[[ DATA SECTION open ]]

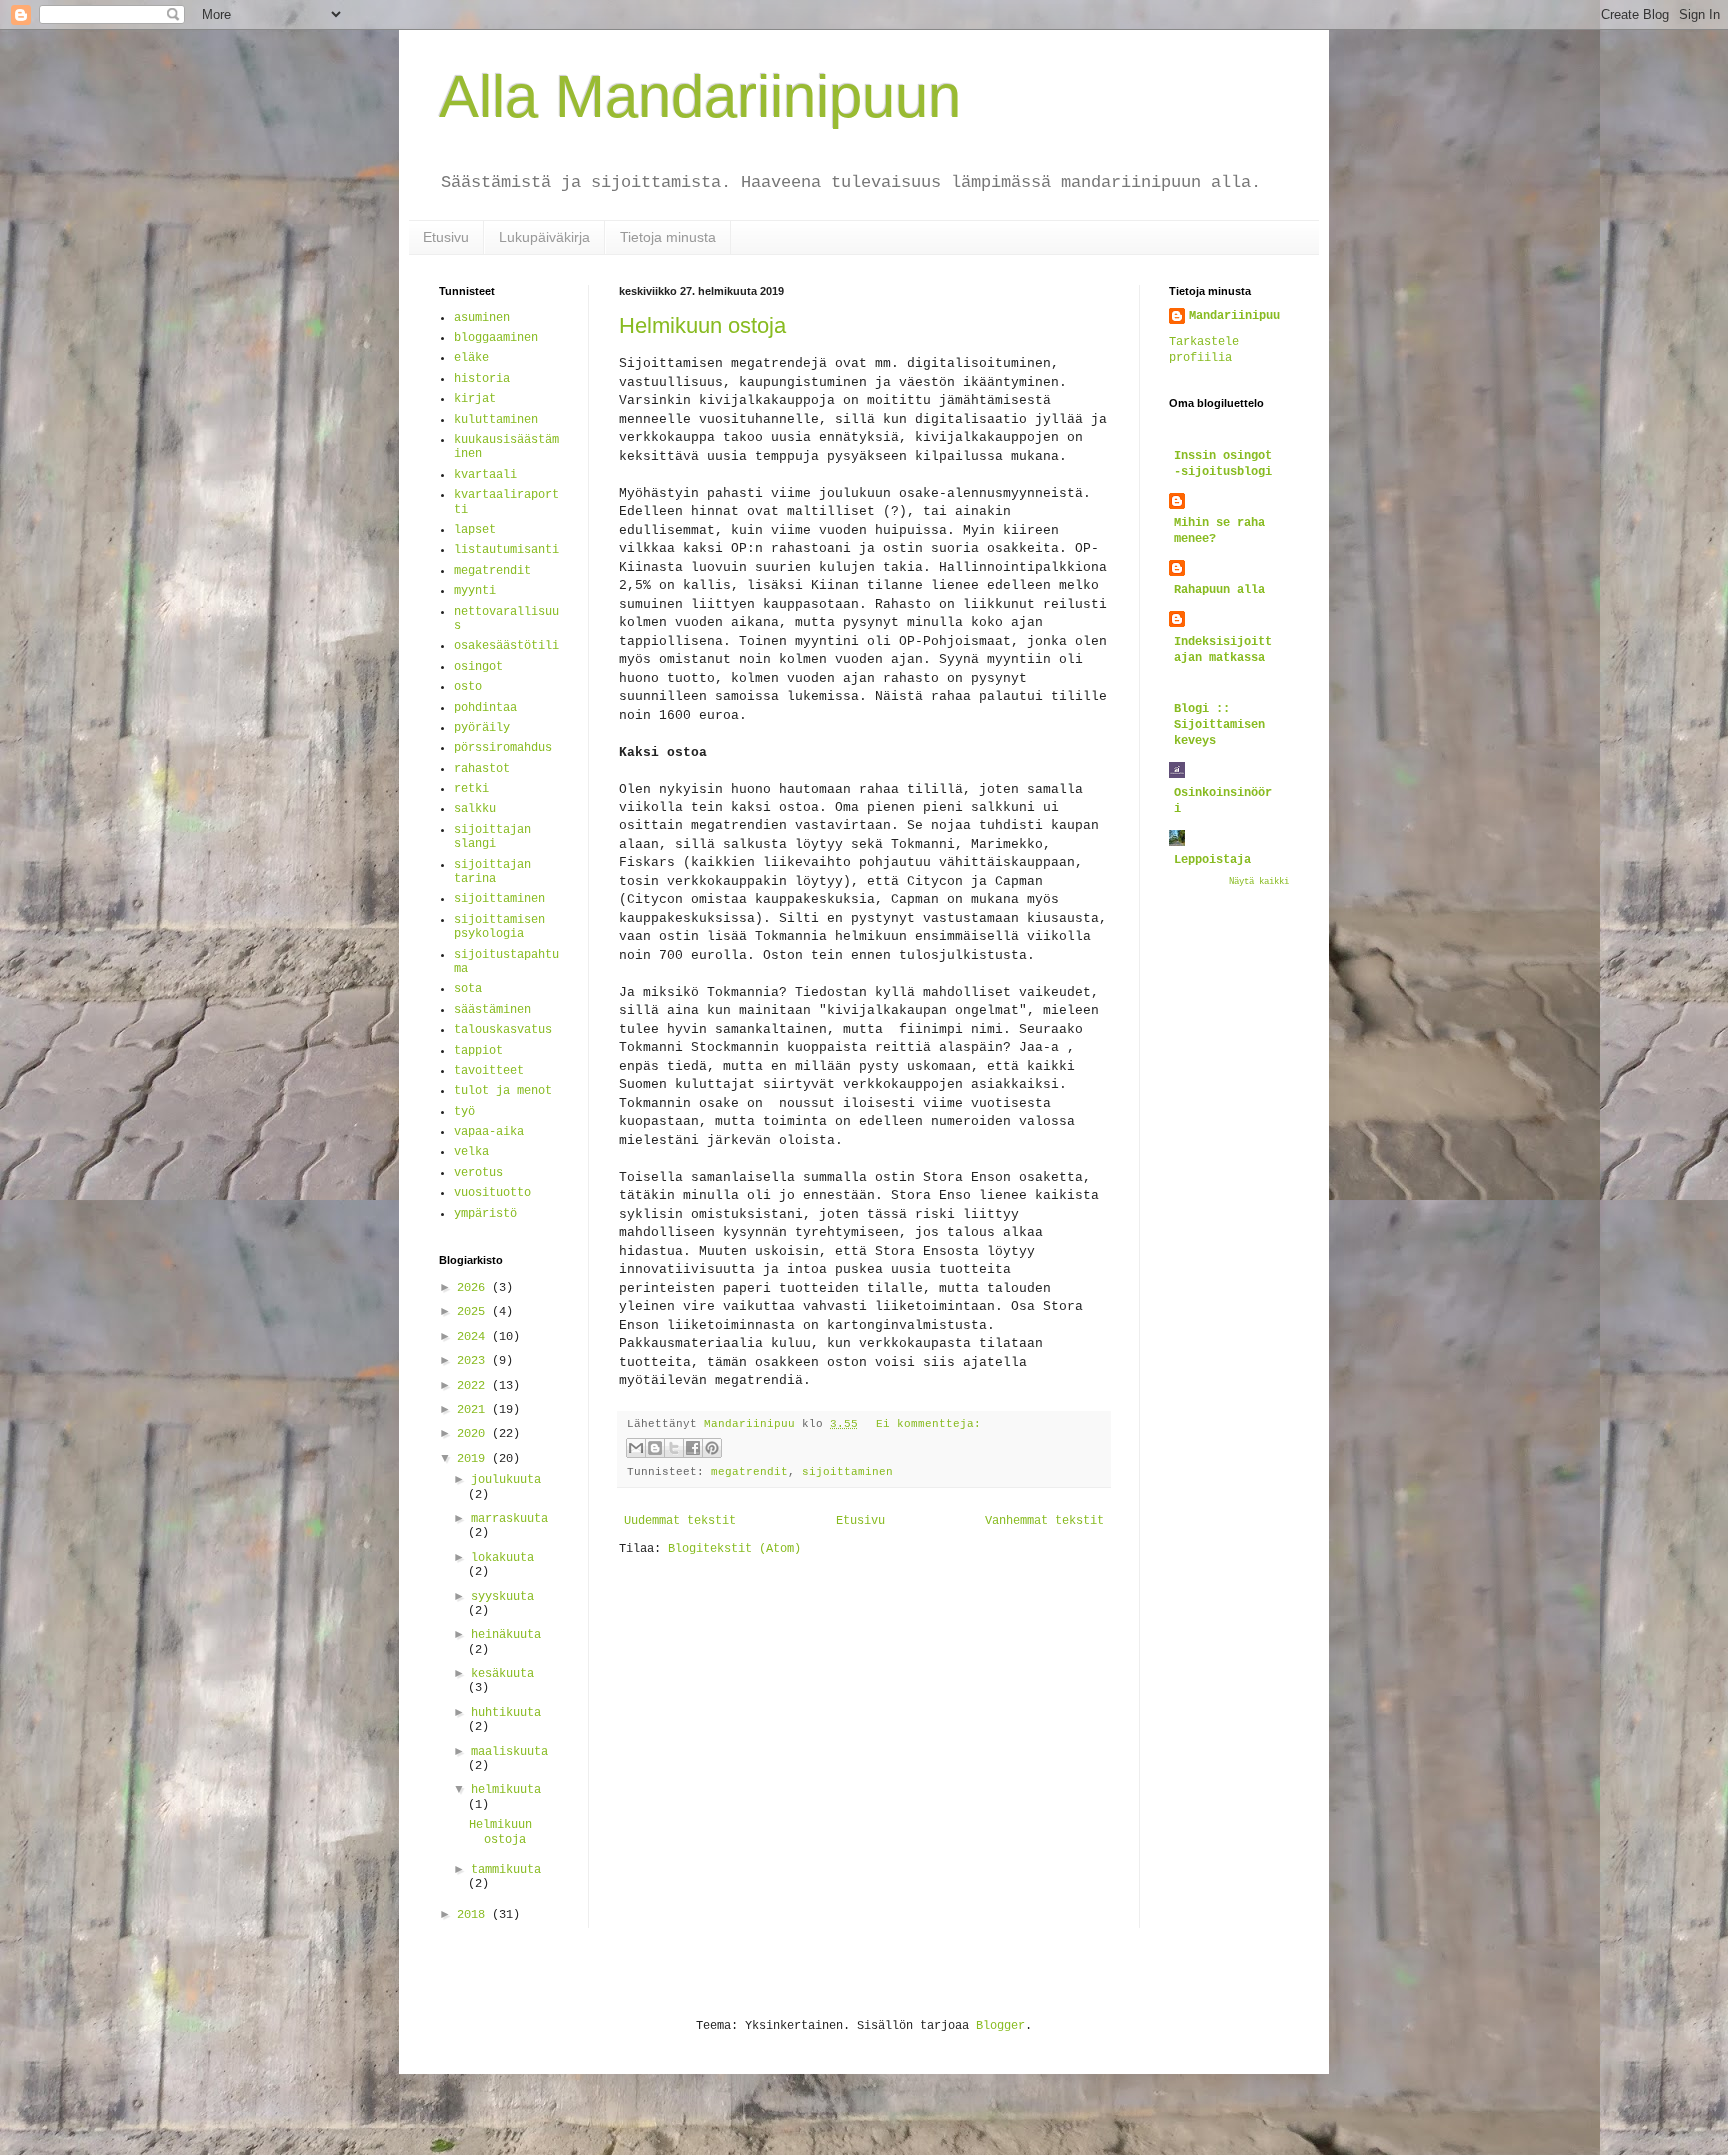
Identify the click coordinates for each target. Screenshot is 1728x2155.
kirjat (475, 399)
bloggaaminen (496, 338)
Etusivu (446, 237)
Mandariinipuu (1234, 316)
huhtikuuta (506, 1713)
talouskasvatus (503, 1030)
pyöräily (482, 728)
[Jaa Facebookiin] (693, 1448)
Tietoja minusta (668, 237)
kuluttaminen (496, 420)
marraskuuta (509, 1519)
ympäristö (485, 1214)
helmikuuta (506, 1790)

[[ DATA SECTION closed ]]

§ TASK REQUIREMENTS
Although the records contain pictures, restate them word for word with those pictures left out.

§ ANSWER FOR THIS EXERCISE
Identify the click coordinates for each target. Screenshot is 1728x2155.
kirjat (475, 399)
bloggaaminen (496, 338)
Etusivu (446, 237)
Mandariinipuu (1234, 316)
huhtikuuta (506, 1713)
talouskasvatus (503, 1030)
pyöräily (482, 728)
[Jaa Facebookiin] (693, 1448)
Tietoja minusta (668, 237)
kuluttaminen (496, 420)
marraskuuta (509, 1519)
ympäristö (485, 1214)
helmikuuta (506, 1790)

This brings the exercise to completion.